Breast cancer can intensify whatever patterns of communication existed in your relationship before. If you and your partner have always been able to talk through difficult issues, that ability will probably work well for you now. If open communication has been difficult, you might need to do some extra work to talk about cancer and what it means for your relationship and your household.

Although every relationship is unique, you may find it helpful to:

  • Involve your partner in medical appointments when possible. By coming with you to doctor’s appointments, your partner will gain a firsthand understanding of your diagnosis, the treatment options, and any side effects you might experience. Your partner will be better prepared for how you’ll be feeling, and you won’t need to explain everything your doctor said after every appointment. And if your partner has a question, he or she can ask your doctor directly.

  • Be clear about your needs. Tell your partner exactly what you need. On some days, you might want to hand off certain household tasks that you typically handle, such as cooking or supervising homework if you have children. You might ask your partner to field phone calls from concerned friends, talk through treatment options with you, or simply sit with you at the end of a long day. Try not to assume that your partner will be able to sense how you’re feeling or what you need.

  • Ask your partner what he or she needs. As you, your family, and friends focus on your treatment and recovery, it is easy for your partner to feel lost or overburdened. Talk to your partner about what he or she needs to get away and recharge. Encourage regular exercise, outings with friends, or any other activities your partner enjoys.

  • Schedule time alone, just the two of you. This can be especially challenging if you have children, but it’s important. Schedule regular times for you to get away from distractions so you can talk — not just about cancer, but about anything you have been thinking or feeling.

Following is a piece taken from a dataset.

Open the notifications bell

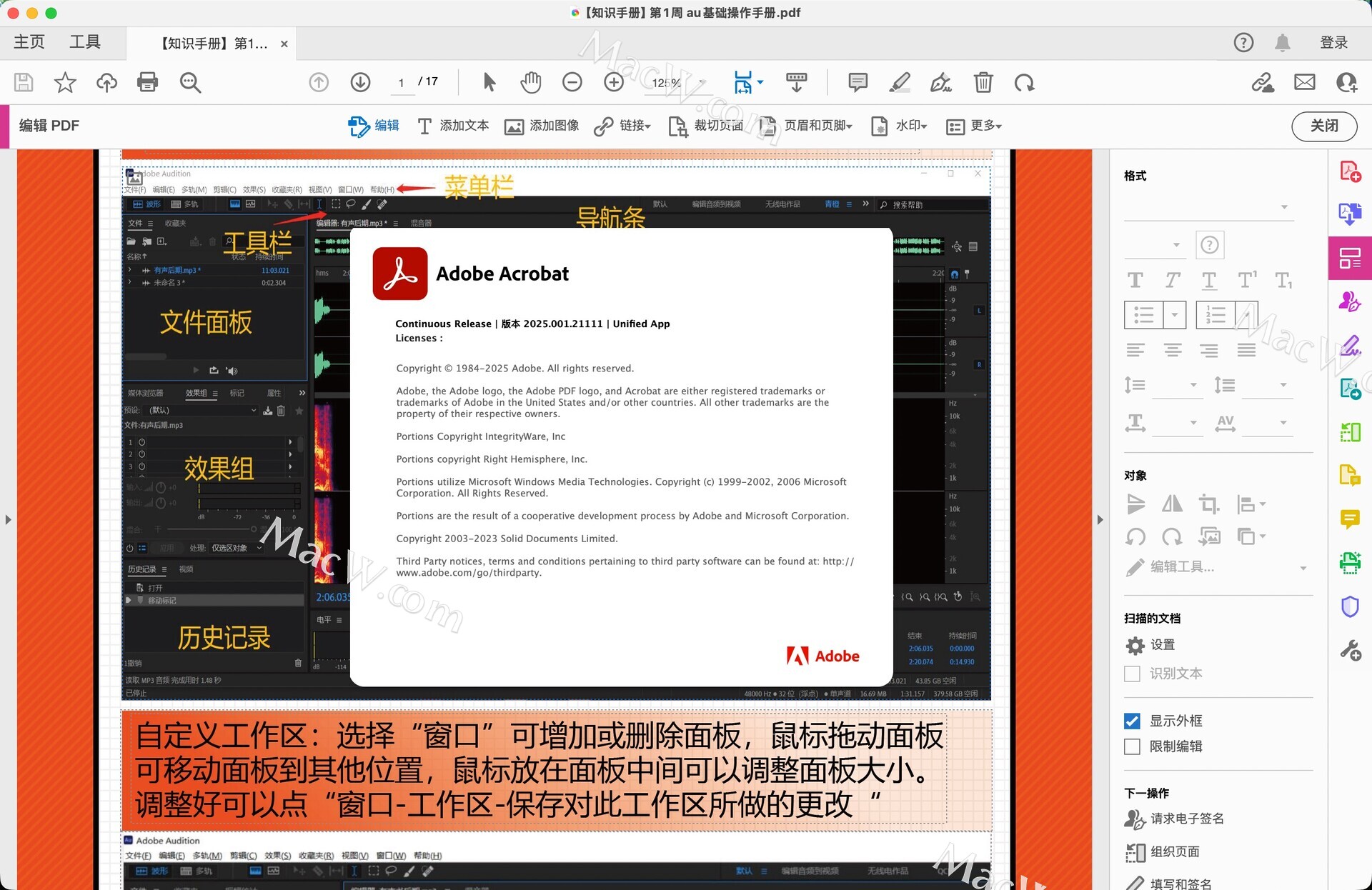1283,43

  • Accept the fact that you may have different coping styles. Each person responds to a cancer diagnosis differently. You may want to do lots of research, while your partner may prefer to rely solely on the doctor’s guidance. One of you may be consistently upbeat and optimistic, while the other may need to ask all of the “What if?” questions. Talk about your differences and tell your partner what works best for you.

  • Figure out what adjustments will be needed in the household, and then ask for help together. While you’re going through treatment, there are likely to be times when you cannot help with tasks such as household chores, shopping, errands, and caring for children and pets you may have. You may have to cut back on work time, which could impact household income. Your partner might need outside support to keep the household running smoothly. Work together to figure out what kinds of help you need, and then approach family members, friends, and neighbors for assistance.

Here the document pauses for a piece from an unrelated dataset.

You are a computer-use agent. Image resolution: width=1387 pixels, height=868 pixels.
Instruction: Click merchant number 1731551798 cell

  • Prepare for possible changes in your sexual relationship. Surgery, chemotherapy, and other treatments for breast cancer can affect you both physically and emotionally. Your body may feel and look different, and at times you may feel weak, nauseous, or tired. If you are a pre-menopausal woman, chemotherapy and some hormonal therapies can cause temporary menopausal symptoms or push you into permanent menopause, lowering the levels of estrogen in your body. Your sex drive may lessen and you could experience vaginal dryness and irritation. Talk honestly and openly with your partner about these changes and ask for understanding while you are going through treatment. To learn more, please visit our Sex and Intimacy section.

  • Get professional help if you need it. A cancer diagnosis can place a great amount of stress on even the strongest relationships. A therapist, counselor, or social worker can help guide you and your partner through difficult conversations if you are having trouble communicating. If you’re interested in finding a professional to talk to, ask your doctor for recommendations.